それぞれに傷ついたり、悩んだり、胸ときめかしたりしながら、思春期の日々を懸命に生きている。
そんな3人が出会ってしまったとき、物語は動き始める――。

感想

女性装をする男子中学生をテーマに織りなす物語で、女性装をする理由はさまざま。

前半はファンタジックな面もありつつ、ドロドロした負の感情をメインで物語は進みますが、後半は逆にそれぞれの恋愛模様などロマンティックに描かれているのも特徴的です。

女性装するそれぞれの理由

登場するキャラクターが女性装する理由はさまざまです。

青木裕太の女装の理由は『性別の不一致』で幼少の頃より「本当の自分は女性である」と考え、女装時は「こちらが本来の姿で普段が男装している」と感じている。

木島亮介の女装の理由は『死んでしまった姉の身代わり』で、姉が亡くなったことにより母が精神を病み、そのために家では女装をして姉のフリをしている。

他のキャラクターとは違っていて家庭の事情で仕方なく女装しているのも特徴。

田村修の女装の理由は『好きな人相手の要望』で、男性の先輩に恋をし、文化祭の企画で女装をしている時に告白したところ「俺ホモじゃないから女の格好してるなら付き合ってもいいよ」との許諾を受けたことが女装習慣と先輩との性関係の始まりとなっている。

メインの3人はこんな感じ、乙女チックでメルヘンな妄想や願望があったり、女装している時は姉の亡霊を見たり、前世とか電波的な発言あったりと、一癖も二癖もある感じ。
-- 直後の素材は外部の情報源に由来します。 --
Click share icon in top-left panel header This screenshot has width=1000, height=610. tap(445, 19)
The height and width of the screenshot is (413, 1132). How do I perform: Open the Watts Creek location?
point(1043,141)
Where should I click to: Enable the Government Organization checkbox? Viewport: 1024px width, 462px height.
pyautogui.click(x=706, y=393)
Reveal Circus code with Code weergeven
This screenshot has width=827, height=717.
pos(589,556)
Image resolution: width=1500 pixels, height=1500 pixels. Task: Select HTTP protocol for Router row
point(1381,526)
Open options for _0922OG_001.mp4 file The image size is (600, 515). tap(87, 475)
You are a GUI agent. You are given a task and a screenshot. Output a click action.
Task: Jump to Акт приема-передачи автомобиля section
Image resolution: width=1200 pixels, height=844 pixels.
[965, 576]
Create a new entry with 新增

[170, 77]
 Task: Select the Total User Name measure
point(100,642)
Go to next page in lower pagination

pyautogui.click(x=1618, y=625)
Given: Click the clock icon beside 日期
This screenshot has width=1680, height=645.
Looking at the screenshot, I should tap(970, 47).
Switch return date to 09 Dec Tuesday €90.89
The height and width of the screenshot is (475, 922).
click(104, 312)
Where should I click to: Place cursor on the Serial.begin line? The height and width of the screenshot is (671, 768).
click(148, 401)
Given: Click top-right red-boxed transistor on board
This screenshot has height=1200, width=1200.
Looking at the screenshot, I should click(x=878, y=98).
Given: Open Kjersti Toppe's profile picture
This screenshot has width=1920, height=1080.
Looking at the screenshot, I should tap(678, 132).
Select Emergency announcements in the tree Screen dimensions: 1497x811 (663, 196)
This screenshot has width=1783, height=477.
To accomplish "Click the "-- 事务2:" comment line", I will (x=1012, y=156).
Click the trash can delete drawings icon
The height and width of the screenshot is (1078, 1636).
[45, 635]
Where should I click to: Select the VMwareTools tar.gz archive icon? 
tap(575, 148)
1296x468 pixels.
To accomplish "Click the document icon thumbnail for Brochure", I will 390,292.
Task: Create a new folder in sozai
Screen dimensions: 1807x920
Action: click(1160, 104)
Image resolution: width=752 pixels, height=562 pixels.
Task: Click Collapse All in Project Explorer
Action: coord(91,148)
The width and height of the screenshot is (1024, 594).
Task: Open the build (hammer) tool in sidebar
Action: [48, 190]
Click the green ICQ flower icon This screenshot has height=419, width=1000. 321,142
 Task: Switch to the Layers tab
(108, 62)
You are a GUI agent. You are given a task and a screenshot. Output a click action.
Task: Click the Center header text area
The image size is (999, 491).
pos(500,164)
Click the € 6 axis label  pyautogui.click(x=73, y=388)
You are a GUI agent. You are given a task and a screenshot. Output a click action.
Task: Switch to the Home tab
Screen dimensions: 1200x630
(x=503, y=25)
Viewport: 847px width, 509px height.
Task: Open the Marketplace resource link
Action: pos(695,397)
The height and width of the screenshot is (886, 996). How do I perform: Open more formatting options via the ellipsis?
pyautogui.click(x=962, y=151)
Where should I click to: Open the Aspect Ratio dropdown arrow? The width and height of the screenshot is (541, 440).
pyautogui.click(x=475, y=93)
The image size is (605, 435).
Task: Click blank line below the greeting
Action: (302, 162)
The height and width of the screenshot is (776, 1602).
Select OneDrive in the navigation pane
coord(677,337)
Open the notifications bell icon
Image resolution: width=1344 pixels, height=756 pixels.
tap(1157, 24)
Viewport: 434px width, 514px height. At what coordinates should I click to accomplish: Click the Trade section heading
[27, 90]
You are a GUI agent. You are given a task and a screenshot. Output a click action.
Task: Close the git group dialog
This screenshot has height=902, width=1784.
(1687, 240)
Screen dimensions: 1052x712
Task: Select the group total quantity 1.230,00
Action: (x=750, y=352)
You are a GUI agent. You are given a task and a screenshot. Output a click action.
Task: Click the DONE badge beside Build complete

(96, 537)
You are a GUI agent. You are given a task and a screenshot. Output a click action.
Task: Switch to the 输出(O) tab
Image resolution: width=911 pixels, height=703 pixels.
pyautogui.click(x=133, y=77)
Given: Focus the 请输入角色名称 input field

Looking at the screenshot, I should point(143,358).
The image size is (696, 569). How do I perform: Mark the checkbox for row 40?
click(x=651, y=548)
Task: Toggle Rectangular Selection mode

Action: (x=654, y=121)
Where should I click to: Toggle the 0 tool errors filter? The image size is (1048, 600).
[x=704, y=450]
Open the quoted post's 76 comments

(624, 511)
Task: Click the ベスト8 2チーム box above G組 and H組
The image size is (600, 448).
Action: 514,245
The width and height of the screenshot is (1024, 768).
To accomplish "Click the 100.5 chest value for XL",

そんな中もう一人女性装をする男子が登場。

夏目智の女装の理由は単純面会で『可愛いから』『似合うから』で、女装に対しての意識も他の3人とは違ってかなり肯定的。故に体格が男性らしくなってきたことに加え、裕太(まりか)を女性として扱い恋をし男性として見られたいと願ったことから、女装をするのをやめている。

それぞれの恋愛模様と変態(成長)

裕太(まりか)は修に王子さま性を感じて恋をし、修は好きだった先輩のことが気になりつつも、男性として亮介が気になり、亮介と智は裕太(まりか)に恋心を抱くという、なんともまぁドロドロっぷり

しかしそれぞれが……というより登場人物のほとんどが恋をして変態(成長)していきます。

裕太(まりか)も泣いて引っ込み思案で女性装に後ろ向きだったのに、堂々とできるようになったり、亮介も母と姉と向き合うことができるようになったりと、確実にみんながみんな成長している物語です。

個人的には女性装をやめた智くんの健気さや前向きさが結構好きだったりします。

まとめ

女性装にいろんな理由があっていいと私は思います。でもできればそれに肯定的であってほしいなとも思うわけで。

終わりは結構あっさりですが、その分、彼ら彼女らは自分の女性装と向き合ったんだろうなと想像できてしまうくらいには、すっきりした終わり方だと思います。

女性装であってもそうでなくても、自分の行き方にどうどうと「いいじゃない へんたいで」と言えるキャラクターたちにはいろんなもの後押ししてくれるのだろうなと思います。